Oltre ai gusci d’uovo, ci sono uova di legno, vetro, ceramica, pietra, porcellana e materiali vari, tutte decorate attraverso varie tecniche.
Il merito dell’esistenza di un museo del genere lo si deve a Letitia Orsivschi, artista romena pluripremiata a concorsi internazionali e collaboratrice di numerosi musei e istituzioni culturali nel Paese e all’estero che, in ben 14 anni, ha raccolto tutti questi esemplari in svariate mostre ed esposizioni nel Mondo.



Sviluppato su 2 piani, il Museo delle uova decorate a Vama è sviluppato su una superficie di 800 mq e le uova esposte sono organizzate in 22 teche all’interno delle quali si trovano:
“Uova dalla Bucovina”
“Uova da tutto il mondo”
Tra i vari esemplari, ci sono anche uova rare come quelle di emù, tartaruga, fenicottero e coccodrillo, così come anche uova molto piccole, di passero, piccione e pernice, e poi anche uova di oca, anatra, fagiano, geco, quaglia, pavone, struzzo, gallina e tacchino.







In questa sezione del museo si ha modo di scoprire le tradizioni del territorio e l’arte di decorare le uova di Pasqua, con motivi tipici e unici della Bucovina.
Per la decorazione delle uova, a Vama si utilizzavano solo colori vegetali, che risultano belli vivaci ancora oggi.

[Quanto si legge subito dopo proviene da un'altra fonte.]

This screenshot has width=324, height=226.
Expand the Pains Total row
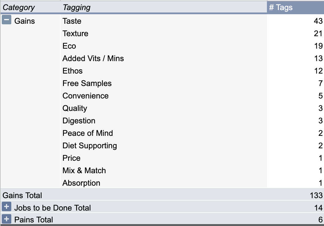[x=7, y=219]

In quest’altra sala del museo, invece, si viaggia nel Mondo attraverso le uova, decorate con stili diversi e tecniche decorative delle più varie. Ecco alcuni esempi:
le porcellane britanniche a forma di uovo
le uova perforate dalla Repubblica Ceca
i motivi religiosi applicati dai Greci su gusci d’uovo
le uova raschiate dalla Germania
la tecnica dello smalto tipica della regione del Cashmere in Pakistan
le uova di giada dalla Cina
le uova di tartaruga provenienti dal Vietnam
le uova di struzzo australiano decorate dagli aborigeni
In alcune teche, la disposizione delle uova è organizzata per:
colore
motivi decorativi (floreali, geometrici, religiosi…)
materiale (uova di pietre levigate o di porcellana)


La tradizione delle uova decorate è molto antica ed è legata alla Pasqua.
In origine, sui gusci delle uova venivano praticati dei piccoli fori attraverso cui l’albume evaporava mentre il tuorlo si coagulava. Una volta vuotati, i gusci delle uova venivano quindi colorati e dipinti con colori vegetali, a base di erbe, carbone e barbabietola rossa.
In Bucovina, le uova dipinte venivano benedette a Pasqua e poi messe alle finestre così da proteggere coloro che vi vivevano.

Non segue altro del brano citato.